Nanti kalau Ujang berbuat onar lagi, laporkan saja padaku,” Ucapku menutup
perjumpaanku dengan kak Andi malam ini.
###
Rasa – rasanya aneh,
seingatku terakhir kali aku berada di dalam bangku ruangan kelas. Pelajaran
matematika adalah pertemuan pertama pagi ini. Aku tidak suka dengan matematika.

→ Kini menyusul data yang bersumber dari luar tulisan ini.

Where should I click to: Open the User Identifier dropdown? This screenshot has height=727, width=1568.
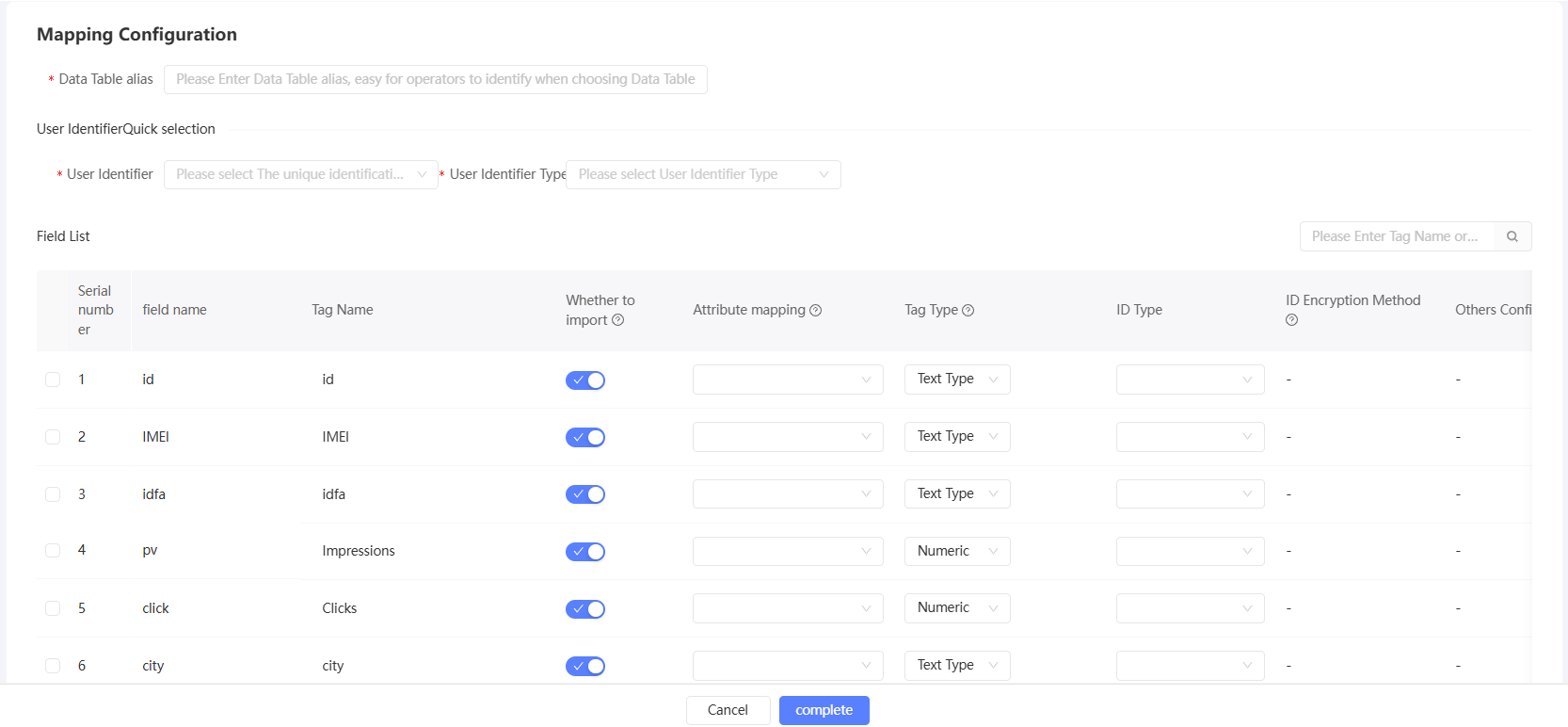300,175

Sungguh aku membencinya. Saat itu mataku sangat kantuk sekali karena malam
harinya aku begadang melihat drama korea hingga larut. Kuputuskan untuk tidur
sebentar di kelas karena Bu Laksmi, selaku guru pengajar matematika entah
kenapa hari ini sudah 15 menit berselang tak kunjung tiba. Malahan tanpa sebab
musabab dan bagaimana asal mulanya tiba – tiba saja aku tersadar berada di
halaman belakang rumahku. Disitu kucermati diriku masih memakai seragam SMP.
Terdengar ada suara keributan di kandang ayam. Setelah kudekati dan kulihat,
hampir saja aku tak percaya dengan apa yang ada di depanku. Ujang, Ratih, Mimit, apa yang kalian lakukan?!

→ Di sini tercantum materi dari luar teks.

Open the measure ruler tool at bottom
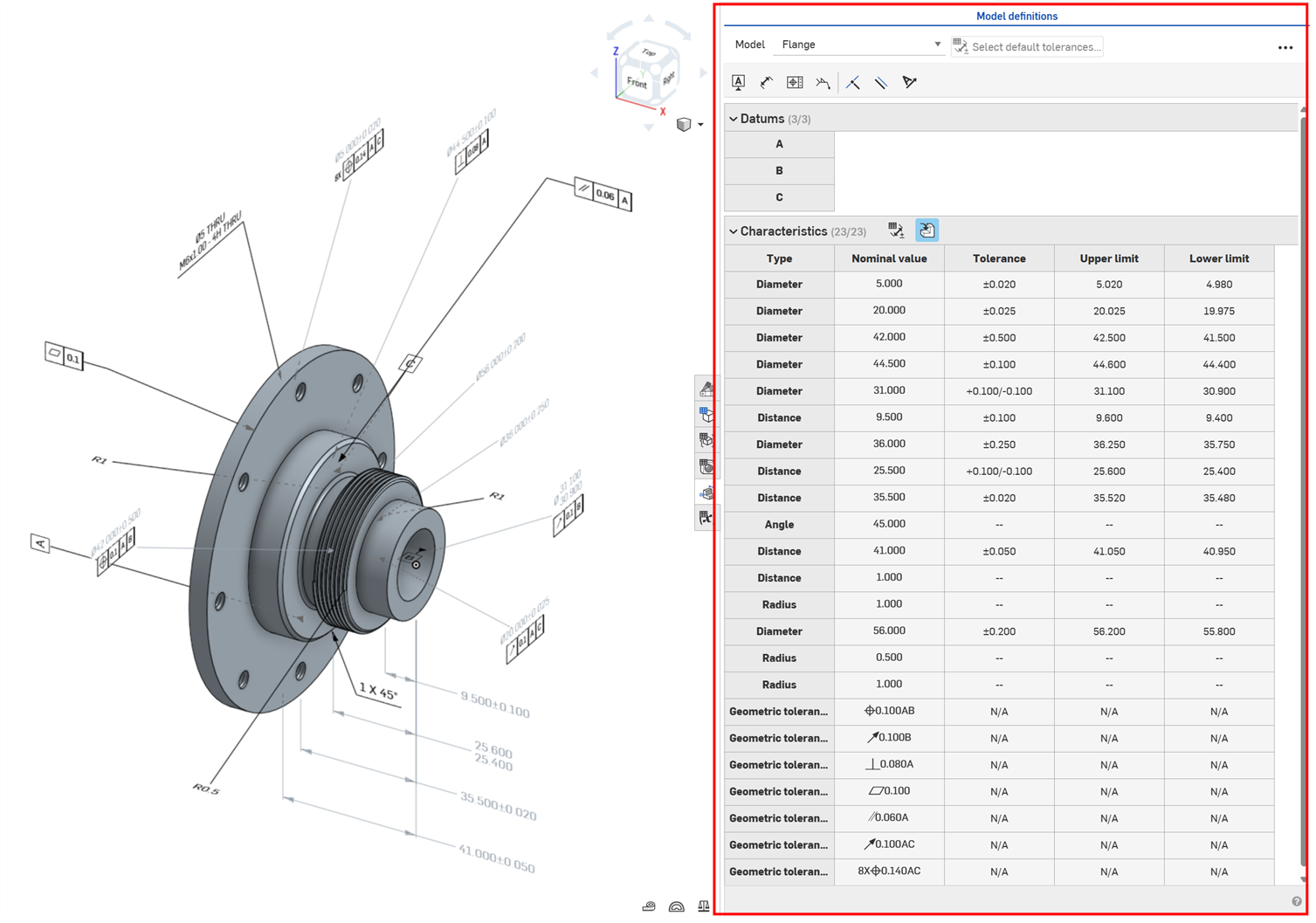The width and height of the screenshot is (1316, 923). (648, 906)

Kulihat mereka bertiga sedang serius mempelajari buku matematika. Di halaman
buku yang terbuka, terlihat materi bab 3 yang menjabarkan mengenai Teorema Phytagoras. Ujang, terlihat
bagaikan yang paling pandai dalam mencerna materi yang dibaca. Dia mengangguk –
anggukkan kepalanya layaknya Professor. Heiii, ini tak masuk akal, bentakku dalam hati. Tanpa menoleh kebelakang
aku sadar bahwa pintu ruangan kamar kost kak Andi baru saja terbuka dan
terdengar langkah kaki menuju ke arahku. Siapa ya batinku yang mendekatiku.

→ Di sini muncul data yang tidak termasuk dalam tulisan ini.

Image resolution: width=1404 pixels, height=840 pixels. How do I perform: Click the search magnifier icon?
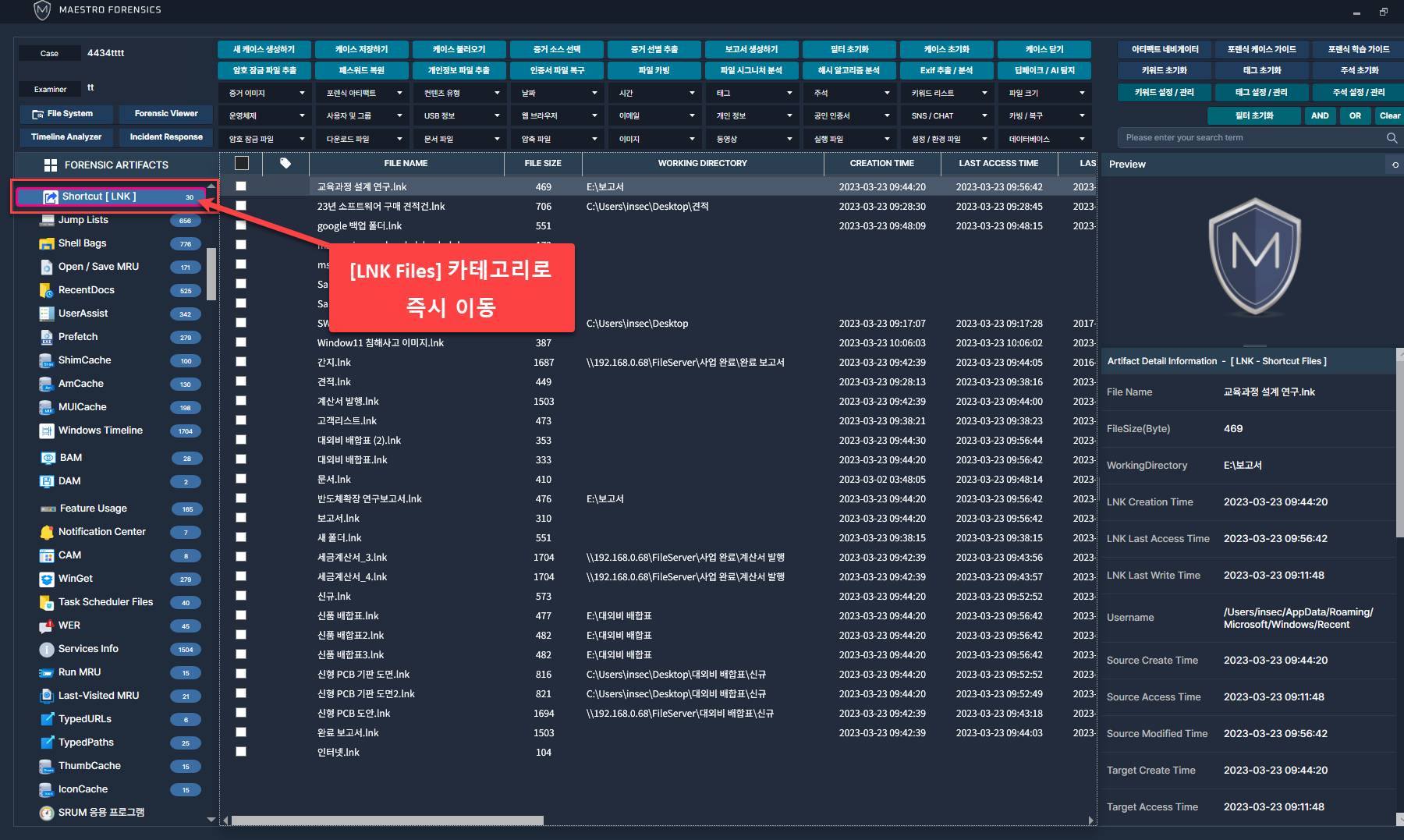1392,138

Ingin kumenoleh ke belakang, tapi rasanya leher ini berat sekali untuk
dibengkokkan. Kemudian dua buah tangan, masing – masing mencengkeram pundakku
dan akhirnya pun bumi serasa bergoncang hebat.
“Ssstt – Ssst Lili
bangun Lili!” Terdengar suara bisik – bisik Maulidha teman sebangkuku. Dengan
sikutnya dia menggoncang – goncangkan badanku. Ketika sudah penuh kudapatkan
kesadaranku , kulihat dia memelototiku seakan aku ini mangsa baginya.
“Hooaappp,” aku menguap
keras sekali dan tiba – tiba saja telapak tangan Maulidha menutupi mulutku
seraya berkata dengan nada pelan;
“Kamu ini apa – apaan
sih. Sudah tidur di kelas, mengigau lagi teriak – teriak memanggil – manggil
nama ayam peliharaannmu!” Ketika Maulidha menyinggung soal ayam, seisi kelas
tertawa dengan riuhnya. Aku sangat malu menyadari tindakan bodohku ini.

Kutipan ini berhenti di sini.